A Bali la legge contro cinesi e cafoni: "Alla larga dai nostri luoghi sacri"

La goccia che ha fatto traboccare il vaso è stata la foto di un turista danese seduto sul santuario di Linggih Padmasana, nel tempio di Puhur Luhur Batukaru, Bali. Il ragazzo ha pensato bene di accomodarsi sul trono dedicato alla principale divinità dell'induismo balinese. Inutile dire che le autorità della più famosa isola indonesiana l'hanno presa come un'offesa irreparabile. E questo è solo l'ultimo episodio di una lunga serie di «incidenti»: visitatori in costume nei luoghi sacri, intrepidi che fanno arrampicata sulle pareti dei templi, eserciti di selfisti ovunque. Così il governo balinese ha deciso di prendere provvedimenti: vietato posare in bikini nei luoghi sacri e vietato l'ingresso tout court a chi non è accompagnato da una guida. Anche le autorità hindu sono intervenute, chiedendo alla polizia di indagare su alcuni episodi.

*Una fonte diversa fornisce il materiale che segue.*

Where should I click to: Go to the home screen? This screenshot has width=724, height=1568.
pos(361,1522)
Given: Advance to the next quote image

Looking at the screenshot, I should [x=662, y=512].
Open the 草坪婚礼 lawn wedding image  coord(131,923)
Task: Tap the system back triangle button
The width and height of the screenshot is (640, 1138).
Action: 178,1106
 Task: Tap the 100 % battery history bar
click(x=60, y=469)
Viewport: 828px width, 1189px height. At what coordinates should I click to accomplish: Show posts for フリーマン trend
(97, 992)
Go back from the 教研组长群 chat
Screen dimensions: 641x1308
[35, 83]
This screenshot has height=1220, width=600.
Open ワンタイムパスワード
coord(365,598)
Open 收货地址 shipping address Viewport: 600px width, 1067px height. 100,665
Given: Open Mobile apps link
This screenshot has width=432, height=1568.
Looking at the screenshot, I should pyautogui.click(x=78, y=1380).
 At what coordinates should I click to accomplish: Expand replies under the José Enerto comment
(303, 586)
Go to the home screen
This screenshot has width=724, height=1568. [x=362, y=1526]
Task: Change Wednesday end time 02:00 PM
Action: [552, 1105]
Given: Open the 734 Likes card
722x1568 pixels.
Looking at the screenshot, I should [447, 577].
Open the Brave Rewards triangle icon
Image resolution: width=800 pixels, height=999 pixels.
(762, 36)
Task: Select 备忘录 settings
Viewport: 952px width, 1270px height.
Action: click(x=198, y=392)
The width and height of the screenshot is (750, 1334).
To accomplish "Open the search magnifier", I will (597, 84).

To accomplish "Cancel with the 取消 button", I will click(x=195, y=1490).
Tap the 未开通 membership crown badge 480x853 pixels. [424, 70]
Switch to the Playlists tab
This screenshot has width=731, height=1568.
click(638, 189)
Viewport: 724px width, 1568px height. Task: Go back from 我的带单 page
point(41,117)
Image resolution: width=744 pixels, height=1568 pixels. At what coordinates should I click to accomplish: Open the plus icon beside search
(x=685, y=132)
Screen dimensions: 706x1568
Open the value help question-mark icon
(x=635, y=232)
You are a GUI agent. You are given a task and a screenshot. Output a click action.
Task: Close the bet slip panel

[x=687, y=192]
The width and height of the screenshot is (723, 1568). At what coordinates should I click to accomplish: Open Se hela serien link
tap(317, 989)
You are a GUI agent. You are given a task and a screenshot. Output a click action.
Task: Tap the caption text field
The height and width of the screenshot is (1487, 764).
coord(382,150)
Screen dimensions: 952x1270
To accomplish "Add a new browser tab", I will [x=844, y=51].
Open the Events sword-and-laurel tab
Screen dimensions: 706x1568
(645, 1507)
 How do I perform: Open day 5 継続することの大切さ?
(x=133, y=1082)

Con l'avvento del turismo di massa, nell'isolotto paradisiaco punteggiato da risaie e boschi verdissimi, Bali ha paura di rovinarsi la reputazione, favorendo una clientela «di bassa qualità» e scoraggiando il turismo di alto profilo, che frutta molto di più. L'anno scorso l'isola è stata meta di 5 milioni di visitatori, e per la prima volta i cinesi hanno superato gli australiani, primi scopritori della perla indonesiana già negli anni Settanta. Anche questo, denunciano ora le autorità locali, ha contribuito a questo declino generale. Secondo l'Agenzia per il turismo, circa il 70% degli 1,4 milioni di turisti provenienti dal Paese del Dragone nel 2017 è arrivata grazie ai cosiddetti zero dollar tour, che vanno forte in tutte le mete cinesi del Sud-Est asiatico, comprese Thailandia e Vietnam. Si tratta di pacchetti a prezzi super stracciati comprensivi di volo, trasporti, alloggio, pasti e guida/interprete. La fregatura sta nel fatto che le comitive vengono portate - talvolta obbligate - a mangiare e fare shopping in negozi cinesi, o comunque legati ai tour operator cinesi che hanno organizzato il viaggio. L'ente per il turismo l'ha definita una percentuale «molto allarmante». Il problema è che il denaro speso da questi turisti se ne torna direttamente in Cina, dato che i ristoranti e i negozi di souvenir in cui vengono portati fanno capo alla madrepatria. Alcuni di questi bazar sono addirittura vietati ai turisti di altre nazionalità e a chi è sprovvisto del badge della comitiva. I pagamenti, infine, vengono spesso fatti attraverso l'app cinese WeChat Pay: i soldi non transitano nemmeno dall'Indonesia ma vanno - o, meglio, restano - direttamente in Cina. Anche su questo aspetto il governo balinese ha intenzione di intervenire, come ha già fatto la Thailandia.

La lotta al turismo cheap e senza regole nel paradiso dei vacanzieri è appena cominciata.